Propuestas concretas: primero, obligaciones de transparencia para los formatos que ruedan en municipios pequeños —una declaración accesible públicamente sobre intenciones de rodaje, remuneraciones e inclusión de actores locales. Segundo, un código de conducta local para las productoras: respeto por los horarios de descanso, normas claras sobre el uso del espacio público, remuneración justa para figurantes y ayudantes. Tercero, proyecciones comunitarias in situ: preestrenos con debate posterior que fomenten la comprensión y den voz a las vecinas y vecinos.

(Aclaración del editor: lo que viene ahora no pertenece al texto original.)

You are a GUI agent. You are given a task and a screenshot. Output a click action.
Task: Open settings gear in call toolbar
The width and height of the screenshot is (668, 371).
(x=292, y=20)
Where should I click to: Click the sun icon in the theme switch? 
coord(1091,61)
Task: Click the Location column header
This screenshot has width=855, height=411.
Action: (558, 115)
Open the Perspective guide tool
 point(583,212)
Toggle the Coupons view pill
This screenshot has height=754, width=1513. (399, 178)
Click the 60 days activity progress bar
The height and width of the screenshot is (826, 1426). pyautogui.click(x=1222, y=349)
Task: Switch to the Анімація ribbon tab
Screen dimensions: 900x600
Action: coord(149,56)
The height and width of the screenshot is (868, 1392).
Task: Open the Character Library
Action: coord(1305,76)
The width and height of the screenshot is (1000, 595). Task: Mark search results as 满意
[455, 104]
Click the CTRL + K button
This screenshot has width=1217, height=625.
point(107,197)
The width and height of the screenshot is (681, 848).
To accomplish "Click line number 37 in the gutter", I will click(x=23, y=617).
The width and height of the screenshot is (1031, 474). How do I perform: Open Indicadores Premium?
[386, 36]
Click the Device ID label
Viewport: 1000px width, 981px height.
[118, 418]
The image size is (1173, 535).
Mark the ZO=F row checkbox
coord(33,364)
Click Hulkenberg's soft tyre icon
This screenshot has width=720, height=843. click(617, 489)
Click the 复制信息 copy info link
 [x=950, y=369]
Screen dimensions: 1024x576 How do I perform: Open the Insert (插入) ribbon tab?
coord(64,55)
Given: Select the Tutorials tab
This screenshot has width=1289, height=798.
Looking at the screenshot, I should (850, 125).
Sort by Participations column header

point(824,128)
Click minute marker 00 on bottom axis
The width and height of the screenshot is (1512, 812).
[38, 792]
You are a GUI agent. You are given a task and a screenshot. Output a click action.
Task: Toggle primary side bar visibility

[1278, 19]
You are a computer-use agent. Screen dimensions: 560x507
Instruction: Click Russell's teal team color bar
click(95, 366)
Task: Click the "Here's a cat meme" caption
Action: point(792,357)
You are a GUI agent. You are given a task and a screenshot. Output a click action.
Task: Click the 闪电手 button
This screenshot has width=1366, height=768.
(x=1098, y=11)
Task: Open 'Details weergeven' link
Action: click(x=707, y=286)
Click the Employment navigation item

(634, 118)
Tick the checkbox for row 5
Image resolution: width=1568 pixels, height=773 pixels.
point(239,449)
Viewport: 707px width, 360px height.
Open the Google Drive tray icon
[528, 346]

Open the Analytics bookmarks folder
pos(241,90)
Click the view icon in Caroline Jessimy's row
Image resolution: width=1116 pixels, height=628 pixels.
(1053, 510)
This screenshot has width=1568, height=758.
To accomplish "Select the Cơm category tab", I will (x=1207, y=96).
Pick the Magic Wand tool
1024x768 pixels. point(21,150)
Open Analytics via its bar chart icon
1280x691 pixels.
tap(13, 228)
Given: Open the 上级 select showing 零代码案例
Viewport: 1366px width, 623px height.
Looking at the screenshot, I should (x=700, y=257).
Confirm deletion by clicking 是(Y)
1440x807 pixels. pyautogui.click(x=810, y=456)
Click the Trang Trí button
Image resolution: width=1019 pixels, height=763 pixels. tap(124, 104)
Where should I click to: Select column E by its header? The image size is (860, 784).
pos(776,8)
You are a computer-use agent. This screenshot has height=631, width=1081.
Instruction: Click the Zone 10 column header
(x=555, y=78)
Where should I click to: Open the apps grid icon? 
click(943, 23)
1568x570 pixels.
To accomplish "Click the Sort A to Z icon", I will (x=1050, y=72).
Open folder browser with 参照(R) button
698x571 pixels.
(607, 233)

Desde la producción también sería útil incorporar a más trabajadoras y trabajadores de la región —un punto a favor tanto para la autenticidad como para la economía local. Las cadenas públicas podrían formular estándares transparentes y vinculantes sin asfixiar la creatividad. Sería un equilibrio razonable entre libertad narrativa y responsabilidad social.

Conclusión precisa: la indignación frente al glamour es comprensible, pero a menudo se queda corta. El debate no debería limitarse a acusar, sino preguntar: ¿cómo se produjeron esas imágenes? ¿Quién salió beneficiado y quién quedó invisible? Quienes viven en Mallorca a veces solo quieren que su calle se muestre como algo más que un decorado fotográfico. La televisión puede lograrlo si formula las preguntas correctas antes de que rueden las cámaras.

Y, de paso: la próxima vez que se encuentre una cámara en Santa Catalina durante un paseo, fíjese bien. No solo en los destellos, sino en las pequeñas escenas sin maquillaje que hay alrededor. Ahí está la compleja realidad de esta isla, entre sorbos de espresso, furgonetas de reparto y las voces de las personas que viven su día a día.